# Help! there is a hole in my betta's tummy



## zitab (Jun 6, 2010)

I've had this blue betta for about a year. I feed him aquaneon betta food (blood worms once in a while). I change his water every 3-4 days. He's always been fine, just a few days ago I noticed he has a hole in his stomach! I though he was going to die. 
His stomach is irregular - like swollen or bumps in some parts. Can he recover, what can I do?
Any help is appreciated,


----------



## MEDHBSI (Sep 4, 2011)

I could be wrong but I would do %100 water change every day and add a little saltwater aquarium salt to make sure it doesn't get infected.


----------



## Rossco (Sep 15, 2012)

ouch! ulcer?


----------



## zitab (Jun 6, 2010)

I don't know, but he seems fine.
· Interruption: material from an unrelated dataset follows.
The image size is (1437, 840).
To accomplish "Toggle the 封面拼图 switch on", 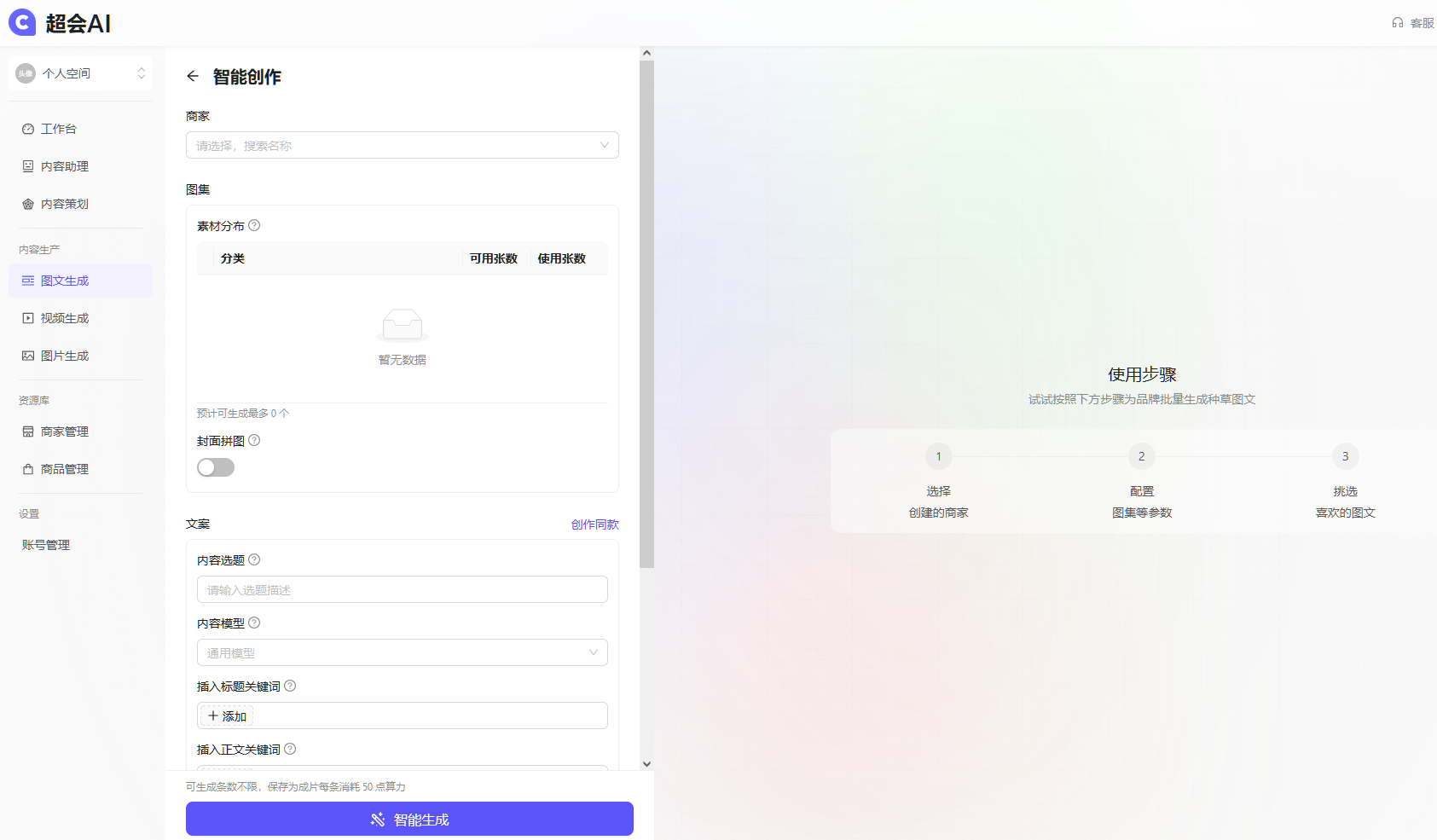I will click(x=216, y=467).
Other than having a hole on his stomach... 
I'll be changing his water everyday and already put some aquarium salt. Thanks Medhsbi. 
I'm hoping it will close by itself. 
Any sugestions on feeding?


----------



## MEDHBSI (Sep 4, 2011)

if hes eating dont stop his body will need the nutrients. Do you rinse those bloodworms?


----------



## zitab (Jun 6, 2010)

no, how do I rinse them? I only take them out and let them disolve in the water


----------



## MEDHBSI (Sep 4, 2011)

you can use a fine mesh net. you never know what the water is like in that cube its always a good idea to rinse anything thats frozen before you give it to your fish


----------



## zitab (Jun 6, 2010)

Thank you


----------